Overview
- Status: Closed
- Termini: Tharia Railway Station; Companyganj Railway Station;

Service
- Type: Light rail, Mountain railway

History
- Opened: June 6, 1886
- Closed: October 15, 1900

Technical
- Track length: 7.5 mi (12.1 km)
- Track gauge: 762 mm (2 ft 6 in)
- Electrification: N/A
- Highest elevation: 60 m (200 ft)

= Cherra Companyganj State Railways =

Railway in British India

Cherra Companyganj State Railways (CCSR) was a narrow gauge mountain railway that existed in British India.

==History==

The Cherra Companyganj State Railway was conceptualized by Hubert Kench, the British Executive Engineer of Khasi and Jaintia Hills Division, as there was need to connect Shillong, capital of province to Calcutta, then the capital of British India by rail.

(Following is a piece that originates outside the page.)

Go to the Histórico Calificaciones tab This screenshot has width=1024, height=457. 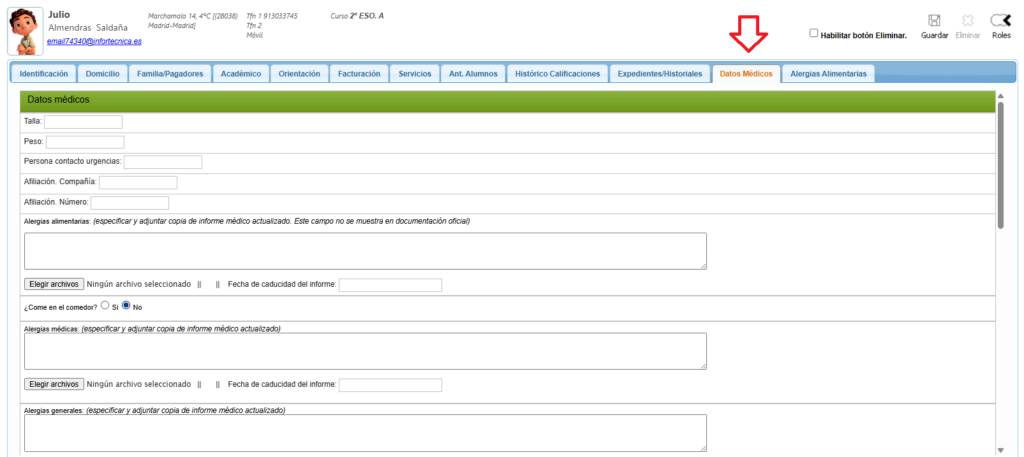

The CCSR in Meghalaya was opened to traffic on 6 June 1886. CCSR was a narrow gauge tramway and the railway operated between Tharia, a mining town in Meghalaya and Companyganj, now in Sylhet District of Bangladesh, for a distance of 7.5 mi. Seven gradients were worked by rope mechanisms. It was built at a cost of only eight lakhs rupees, which was incurred by erstwhile Provincial Government of Assam. An extension of railway link up to Sylhet and Goalundo was in plan from where railway link to Calcutta already existed but plans never materialised.

==Closure==

The railway continued to run between Tharia and Companyganj until the Assam earthquake of 1897 in which the tracks were completely destroyed. The tracks were not repaired after that and the railway finally closed in 15 October, 1900.